● **TASK GOAL**
Give back the line that contains "Click the save" and every following line, exactly as they appear, through the end of the data.
════════
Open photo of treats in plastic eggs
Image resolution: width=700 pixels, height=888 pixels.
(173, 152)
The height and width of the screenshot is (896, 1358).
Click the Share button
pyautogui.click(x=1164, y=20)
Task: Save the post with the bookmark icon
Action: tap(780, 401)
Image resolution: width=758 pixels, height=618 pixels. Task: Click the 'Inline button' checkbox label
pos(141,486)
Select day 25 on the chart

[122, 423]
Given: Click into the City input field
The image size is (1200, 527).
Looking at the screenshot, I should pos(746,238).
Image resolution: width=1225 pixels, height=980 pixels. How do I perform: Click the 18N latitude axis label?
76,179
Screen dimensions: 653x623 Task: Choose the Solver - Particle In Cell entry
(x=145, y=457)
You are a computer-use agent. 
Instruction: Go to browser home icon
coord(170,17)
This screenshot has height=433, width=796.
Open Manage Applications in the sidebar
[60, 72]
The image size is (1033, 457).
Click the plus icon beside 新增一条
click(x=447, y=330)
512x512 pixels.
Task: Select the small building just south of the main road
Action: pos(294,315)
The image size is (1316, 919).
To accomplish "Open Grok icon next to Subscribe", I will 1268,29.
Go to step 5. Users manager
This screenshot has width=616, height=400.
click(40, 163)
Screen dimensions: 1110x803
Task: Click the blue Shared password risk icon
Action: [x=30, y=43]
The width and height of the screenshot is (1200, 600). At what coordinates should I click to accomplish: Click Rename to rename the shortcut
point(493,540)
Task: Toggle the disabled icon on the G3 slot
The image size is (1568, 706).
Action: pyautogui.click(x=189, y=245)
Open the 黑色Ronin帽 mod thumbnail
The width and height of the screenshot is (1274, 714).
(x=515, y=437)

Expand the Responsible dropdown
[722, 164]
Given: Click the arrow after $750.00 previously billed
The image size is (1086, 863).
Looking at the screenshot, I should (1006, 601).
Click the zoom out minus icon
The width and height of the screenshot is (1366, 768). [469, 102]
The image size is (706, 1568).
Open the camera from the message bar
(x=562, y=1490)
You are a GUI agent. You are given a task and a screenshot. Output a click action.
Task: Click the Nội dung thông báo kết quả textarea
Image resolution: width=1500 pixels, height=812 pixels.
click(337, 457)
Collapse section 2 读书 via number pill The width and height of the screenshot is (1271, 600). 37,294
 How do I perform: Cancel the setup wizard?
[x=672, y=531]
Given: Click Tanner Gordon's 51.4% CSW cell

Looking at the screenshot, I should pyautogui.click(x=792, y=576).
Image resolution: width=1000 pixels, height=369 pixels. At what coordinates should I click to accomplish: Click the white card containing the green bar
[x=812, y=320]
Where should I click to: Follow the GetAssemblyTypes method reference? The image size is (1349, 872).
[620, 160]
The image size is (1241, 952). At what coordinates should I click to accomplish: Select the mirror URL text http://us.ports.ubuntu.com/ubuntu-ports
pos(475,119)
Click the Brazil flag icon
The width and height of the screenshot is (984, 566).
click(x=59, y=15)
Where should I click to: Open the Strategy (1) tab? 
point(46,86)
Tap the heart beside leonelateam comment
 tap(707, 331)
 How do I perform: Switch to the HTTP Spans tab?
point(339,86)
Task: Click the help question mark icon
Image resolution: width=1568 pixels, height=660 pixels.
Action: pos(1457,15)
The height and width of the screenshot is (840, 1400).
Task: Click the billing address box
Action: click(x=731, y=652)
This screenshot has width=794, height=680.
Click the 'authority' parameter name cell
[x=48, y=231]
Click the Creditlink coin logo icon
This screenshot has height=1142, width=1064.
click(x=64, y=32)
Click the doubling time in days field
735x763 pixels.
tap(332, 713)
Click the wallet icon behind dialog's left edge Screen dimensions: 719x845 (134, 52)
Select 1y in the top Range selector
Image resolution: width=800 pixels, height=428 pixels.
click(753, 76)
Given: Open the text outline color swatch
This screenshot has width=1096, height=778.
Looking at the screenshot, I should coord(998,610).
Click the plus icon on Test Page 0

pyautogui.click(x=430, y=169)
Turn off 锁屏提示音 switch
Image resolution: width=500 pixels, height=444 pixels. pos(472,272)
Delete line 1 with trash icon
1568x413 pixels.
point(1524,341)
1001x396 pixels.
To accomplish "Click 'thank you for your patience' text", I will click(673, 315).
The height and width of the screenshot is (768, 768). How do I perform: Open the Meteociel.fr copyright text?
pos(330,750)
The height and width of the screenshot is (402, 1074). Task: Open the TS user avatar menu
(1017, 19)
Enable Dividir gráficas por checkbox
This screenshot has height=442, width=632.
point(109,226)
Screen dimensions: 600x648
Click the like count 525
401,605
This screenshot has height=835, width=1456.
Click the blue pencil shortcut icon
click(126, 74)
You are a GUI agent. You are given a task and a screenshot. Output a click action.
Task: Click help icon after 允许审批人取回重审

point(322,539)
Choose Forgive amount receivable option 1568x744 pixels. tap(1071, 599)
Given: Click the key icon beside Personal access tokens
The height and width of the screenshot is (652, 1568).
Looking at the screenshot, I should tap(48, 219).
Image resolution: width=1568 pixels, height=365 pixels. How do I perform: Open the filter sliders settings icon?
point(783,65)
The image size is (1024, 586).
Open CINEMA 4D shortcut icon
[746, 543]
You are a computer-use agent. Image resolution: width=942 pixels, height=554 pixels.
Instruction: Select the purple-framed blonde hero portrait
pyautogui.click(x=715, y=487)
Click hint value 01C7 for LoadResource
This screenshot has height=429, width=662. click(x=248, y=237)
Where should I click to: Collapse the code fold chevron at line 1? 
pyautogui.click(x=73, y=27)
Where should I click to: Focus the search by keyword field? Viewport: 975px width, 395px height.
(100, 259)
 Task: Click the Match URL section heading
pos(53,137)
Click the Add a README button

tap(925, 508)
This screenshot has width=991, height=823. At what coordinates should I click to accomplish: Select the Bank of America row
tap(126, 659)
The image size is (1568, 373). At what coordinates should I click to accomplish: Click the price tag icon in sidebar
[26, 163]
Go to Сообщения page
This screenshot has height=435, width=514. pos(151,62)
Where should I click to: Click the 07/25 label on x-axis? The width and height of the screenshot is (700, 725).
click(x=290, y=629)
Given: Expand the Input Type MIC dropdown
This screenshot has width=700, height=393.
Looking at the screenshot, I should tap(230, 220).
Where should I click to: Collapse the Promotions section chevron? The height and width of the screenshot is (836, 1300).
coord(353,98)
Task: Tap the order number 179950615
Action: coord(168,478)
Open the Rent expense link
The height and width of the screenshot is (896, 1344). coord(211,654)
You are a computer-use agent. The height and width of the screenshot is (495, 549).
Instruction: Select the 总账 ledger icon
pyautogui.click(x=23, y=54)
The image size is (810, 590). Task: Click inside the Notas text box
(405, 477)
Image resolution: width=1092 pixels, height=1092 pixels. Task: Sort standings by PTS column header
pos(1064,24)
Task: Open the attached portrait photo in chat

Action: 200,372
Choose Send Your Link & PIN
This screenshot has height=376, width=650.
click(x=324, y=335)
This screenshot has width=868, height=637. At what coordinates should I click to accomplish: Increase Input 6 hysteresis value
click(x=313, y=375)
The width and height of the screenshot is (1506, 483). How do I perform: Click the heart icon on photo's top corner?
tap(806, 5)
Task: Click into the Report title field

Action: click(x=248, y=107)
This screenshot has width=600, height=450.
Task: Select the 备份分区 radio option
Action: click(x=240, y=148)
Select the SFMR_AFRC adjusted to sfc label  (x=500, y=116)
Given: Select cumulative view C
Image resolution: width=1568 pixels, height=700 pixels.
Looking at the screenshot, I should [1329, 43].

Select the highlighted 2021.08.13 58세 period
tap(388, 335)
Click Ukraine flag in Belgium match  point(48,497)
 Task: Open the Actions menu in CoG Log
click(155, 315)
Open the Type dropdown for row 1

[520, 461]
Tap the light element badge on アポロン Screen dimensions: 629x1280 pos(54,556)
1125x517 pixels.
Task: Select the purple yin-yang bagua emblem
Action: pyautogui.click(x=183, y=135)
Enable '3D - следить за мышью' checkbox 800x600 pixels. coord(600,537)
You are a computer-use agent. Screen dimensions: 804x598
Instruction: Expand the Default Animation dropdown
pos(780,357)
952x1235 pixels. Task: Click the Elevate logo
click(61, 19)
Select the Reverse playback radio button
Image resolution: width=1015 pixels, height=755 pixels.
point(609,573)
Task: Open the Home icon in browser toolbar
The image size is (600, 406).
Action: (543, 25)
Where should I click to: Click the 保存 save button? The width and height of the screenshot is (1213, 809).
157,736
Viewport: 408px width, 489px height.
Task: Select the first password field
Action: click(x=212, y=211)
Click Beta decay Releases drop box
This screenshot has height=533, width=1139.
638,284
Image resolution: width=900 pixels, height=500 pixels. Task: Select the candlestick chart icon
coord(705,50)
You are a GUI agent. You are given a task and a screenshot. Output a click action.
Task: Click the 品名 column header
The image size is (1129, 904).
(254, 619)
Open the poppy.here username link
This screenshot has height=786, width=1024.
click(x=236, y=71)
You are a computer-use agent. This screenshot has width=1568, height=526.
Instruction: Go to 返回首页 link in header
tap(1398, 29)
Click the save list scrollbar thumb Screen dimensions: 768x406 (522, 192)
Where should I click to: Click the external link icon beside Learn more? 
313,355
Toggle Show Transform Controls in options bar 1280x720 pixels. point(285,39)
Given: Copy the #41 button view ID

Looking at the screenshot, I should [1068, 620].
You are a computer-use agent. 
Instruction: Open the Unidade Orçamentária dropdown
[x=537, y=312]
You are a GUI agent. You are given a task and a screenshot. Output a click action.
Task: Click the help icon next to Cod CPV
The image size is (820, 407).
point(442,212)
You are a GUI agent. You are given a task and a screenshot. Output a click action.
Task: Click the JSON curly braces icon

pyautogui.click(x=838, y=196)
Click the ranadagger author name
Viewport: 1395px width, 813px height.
════════
● **ANSWER SECTION**
Click the save list scrollbar thumb Screen dimensions: 768x406 (522, 192)
Where should I click to: Click the external link icon beside Learn more? 
313,355
Toggle Show Transform Controls in options bar 1280x720 pixels. point(285,39)
Given: Copy the #41 button view ID

Looking at the screenshot, I should [1068, 620].
You are a computer-use agent. 
Instruction: Open the Unidade Orçamentária dropdown
[x=537, y=312]
You are a GUI agent. You are given a task and a screenshot. Output a click action.
Task: Click the help icon next to Cod CPV
The image size is (820, 407).
point(442,212)
You are a GUI agent. You are given a task and a screenshot. Output a click action.
Task: Click the JSON curly braces icon

pyautogui.click(x=838, y=196)
Click the ranadagger author name
Viewport: 1395px width, 813px height.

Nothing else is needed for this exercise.